No matter what brings you to the river, chances are you appreciate access to the water and the amenities provided at those access sites. Fishing access sites maintained by the Montana Department of Fish, Wildlife, and Parks regularly provide parking areas, boat ramps, bathrooms, signage, and even campgrounds for river users. With more people enjoying a wider range of recreational activities, caring for and funding these sites is a major challenge. Thanks to the new Montana state conservation license, those of us who use and enjoy fishing access sites and other state lands will better support the outdoor opportunities we love.
Historically, hunters and anglers have funded the majority of the Montana Department of Fish, Wildlife, and Parks budget through license fees and excise taxes on hunting and fishing equipment. While hunters and anglers remain proud financial supporters of outdoor opportunities, growing pressures on recreational infrastructure from a wide range of recreational users and increasing maintenance costs created problems for state land managers.
With the new conservation license structure that goes into effect on July 1, a wider range of users will help financially support the recreational infrastructure that supports so many activities outside of hunting and fishing. This change is the result of a legislative proposal from Representative Denley Loge (R-St. Regis) that passed with wide bipartisan support. Now paddleboarders, floaters, swimmers, and others are required to purchase an $8 conservation license with the money going to care for the sites and resources they use. The conservation license covers users at fishing access sites, wildlife management areas, wildlife habitat protection areas, and state trust lands through a revenue-sharing agreement with the Montana Department of Natural Resources and Conservation.

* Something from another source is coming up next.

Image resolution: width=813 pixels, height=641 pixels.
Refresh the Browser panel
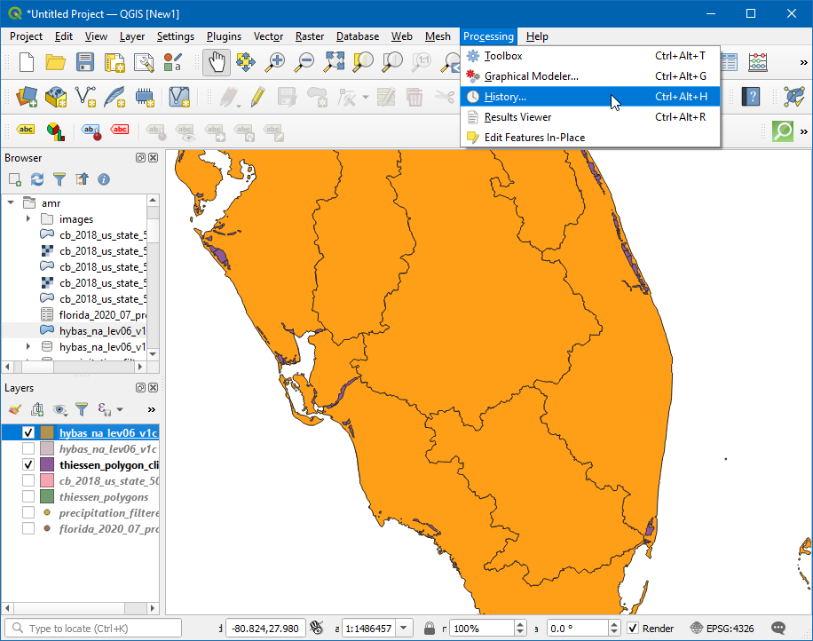pos(37,179)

Our local community already understands the huge recreation access benefits that can come from chipping in a little bit for projects like plowing Hyalite Canyon or grooming the public nordic trails. A similar lesson can be applied here on our state lands to keep boat ramps functioning, outhouses cleaned, and campgrounds open.
Beyond generating revenue for state recreation sites, the adoption of a universal conservation license helps streamline the licensing process for recreationists. Rather than trying to navigate a complicated process of multiple licenses to recreate on state lands, users just have to purchase one conservation license.

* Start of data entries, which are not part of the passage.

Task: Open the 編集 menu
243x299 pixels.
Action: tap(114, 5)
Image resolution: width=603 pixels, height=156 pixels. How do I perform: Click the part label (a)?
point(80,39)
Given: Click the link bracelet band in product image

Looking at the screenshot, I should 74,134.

I’m proud live in a state that cares so deeply about recreation and public lands. When I think about all of the things I could spend $8 on—a few gallons of gas or maybe a beer on Main Street that would be gone in an hour—I would much rather see that money go to supporting our state lands for a whole year. The new conservation license is the opportunity for us all as anglers, floaters, paddlers, swimmers, hikers, bikers, dog walkers, and more to collectively invest in the places that make our community so special.